Luces vibrantes, tintineos y una música tan caótica como estruendosa. Las máquinas de pinball tienen en Budapest su mayor museo de Europa, un paraíso perdido para nostálgicos y aficionados a la diversión retro.

El pinball, también llamado flipper o maquina del millón, es ese juego antes tan popular en el que, por medio de palancas, el jugador debía de guiar una bola plateada hasta diversos premios sorteando obstáculos cada vez más difíciles.

La recompensa era esa bola o partida extra que prolongaba la diversión y venía acompañada con el estrepitoso sonido de unas maquinas que ahora ya sólo se ven en museos o en colecciones privadas como codiciados objetos de la cultura pop.

En un sótano del distrito 13 de Budapest se encuentra el Museo del flipper, que reúne más de un centenar de estas máquinas, de las más antiguas a las más modernas, en un ambiente de penumbra en el que centellean los colores de los tableros analógicos.

«Se trata de una muestra de 130 flippers, explica a Efe su propietario y fundador, Balázs Pálfi, de 45 años.

La colección en sí es única, ya que aunque existen otros museos de este tipo en Europa las máquinas sólo están allí de exposición, mientras que en Budapest por el precio de la entrada, 10 euros, el visitantes puede jugar todo el tiempo que quiera.

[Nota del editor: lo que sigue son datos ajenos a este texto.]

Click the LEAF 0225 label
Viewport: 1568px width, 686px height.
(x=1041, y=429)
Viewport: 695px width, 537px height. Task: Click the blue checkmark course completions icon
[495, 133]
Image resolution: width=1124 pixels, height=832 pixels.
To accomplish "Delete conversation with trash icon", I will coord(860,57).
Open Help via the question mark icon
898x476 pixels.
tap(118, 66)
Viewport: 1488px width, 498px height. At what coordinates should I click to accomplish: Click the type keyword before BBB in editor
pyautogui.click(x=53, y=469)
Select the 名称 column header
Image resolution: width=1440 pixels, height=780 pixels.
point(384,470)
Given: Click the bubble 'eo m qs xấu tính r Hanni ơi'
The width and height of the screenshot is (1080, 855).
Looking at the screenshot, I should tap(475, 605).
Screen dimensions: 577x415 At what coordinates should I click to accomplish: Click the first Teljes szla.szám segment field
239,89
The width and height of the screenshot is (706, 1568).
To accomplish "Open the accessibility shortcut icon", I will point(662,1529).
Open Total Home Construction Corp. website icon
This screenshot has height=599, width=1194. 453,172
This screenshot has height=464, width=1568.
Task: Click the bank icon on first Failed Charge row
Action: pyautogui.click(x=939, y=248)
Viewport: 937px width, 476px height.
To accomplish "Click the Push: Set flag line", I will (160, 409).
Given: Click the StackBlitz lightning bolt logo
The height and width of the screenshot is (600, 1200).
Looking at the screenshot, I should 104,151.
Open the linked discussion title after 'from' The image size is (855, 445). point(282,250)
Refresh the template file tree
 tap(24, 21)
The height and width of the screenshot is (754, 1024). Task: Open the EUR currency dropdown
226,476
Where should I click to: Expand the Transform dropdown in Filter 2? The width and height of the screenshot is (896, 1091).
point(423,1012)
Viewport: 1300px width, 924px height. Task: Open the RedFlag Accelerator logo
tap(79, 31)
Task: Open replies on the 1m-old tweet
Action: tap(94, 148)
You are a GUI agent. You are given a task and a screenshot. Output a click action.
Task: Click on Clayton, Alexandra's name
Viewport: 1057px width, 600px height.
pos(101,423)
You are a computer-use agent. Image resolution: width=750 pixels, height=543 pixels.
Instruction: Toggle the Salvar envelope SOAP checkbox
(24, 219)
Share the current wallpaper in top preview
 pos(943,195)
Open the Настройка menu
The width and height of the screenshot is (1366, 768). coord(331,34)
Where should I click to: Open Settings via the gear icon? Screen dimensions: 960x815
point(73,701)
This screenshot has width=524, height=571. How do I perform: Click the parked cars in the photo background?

Pálfi, a quien de niño le fascinaban las máquinas del millón, abrió en 2014 el museo cuando ya tenía más de 100 de estos artilugios y cuando vio que poco a poco estaban desapareciendo de los bares.

«Así surgió la idea de instalar el museo, para que otros también puedan disfrutar de mi colección», contó el fundador, que consigue sus pinball de lugares especializados o en internet.

«Quería una muestra de la historia del flipper, con las máquinas claves», agrega Pálfi, en una pequeña sala, donde se encuentran los aparatos más antiguos.

La máquina más vieja del museo es el primer pinball que fue equipado con paletas laterales, el Humpty Dumpty, producto de la fábrica Gottlieb de 1947, considerado el primer verdadero flipper.

Pálfi muestra algunas de sus máquinas, como un Hércules, el flipper más grande, con una longitud de 2’3 metros, un Adams Family, inspirado en la película de la monstruosa familia y que fue el pinball más popular de todos los tiempos.

También destaca el Apollo 13 que en algunos momentos llega a contar con 13 bolas en el tablero, «algo imposible» de controlar y que lo hace más divertido, según Pálfi.

En las salas se combinan los colores y sonidos más variados, y el visitante también pude jugar con pinballs como Orbitor, uno de los más curiosos, inspirado en un planeta desconocido y cuyo tablero no es liso sino que tiene montañas y valles, lo que hace que las bolas se muevan de una manera impredecible.

Estas máquinas siempre fueron un objeto muy popular en las películas y en muchos largometrajes aparecen en escenas tomadas en bares, explica Pálfi, al señalar a una copia del también emblemático Jig Saw, con el que jugaban Jean-Paul Belmondo y Sofia Loren en Dos mujeres (La ciociara, 1960) del director italiano Vittorio De Sica.

«Las máquinas españolas cuentan con diseño interesante. No pueden ser excluidas de una colección como esta», afirma Pálfi, delante de una «Criterium 75», un pinball del fabricante español Recel, con una temática de una carrera de bicicletas.

El flipper, que nació como un juego de bar, fue muy popular durante décadas, pero en los últimos 20 años ha ido desapareciendo de los locales y actualmente es más bien un producto de prestigio y hasta de decoración.

Las máquinas del millón tienen ahora un coste medio de poco más de 2.000 euros, pero en la colección de Pálfi la más cara le llegó a costar 8.000.

Sea como sea, la fama del museo de Budapest es cada vez mayor y, aunque en el local no se vende alcohol ni se permite fumar, a diferencia del ambiente habitual en los bares durante su época dorada, es una opción de diversión para muchos, entre ellos también extranjeros.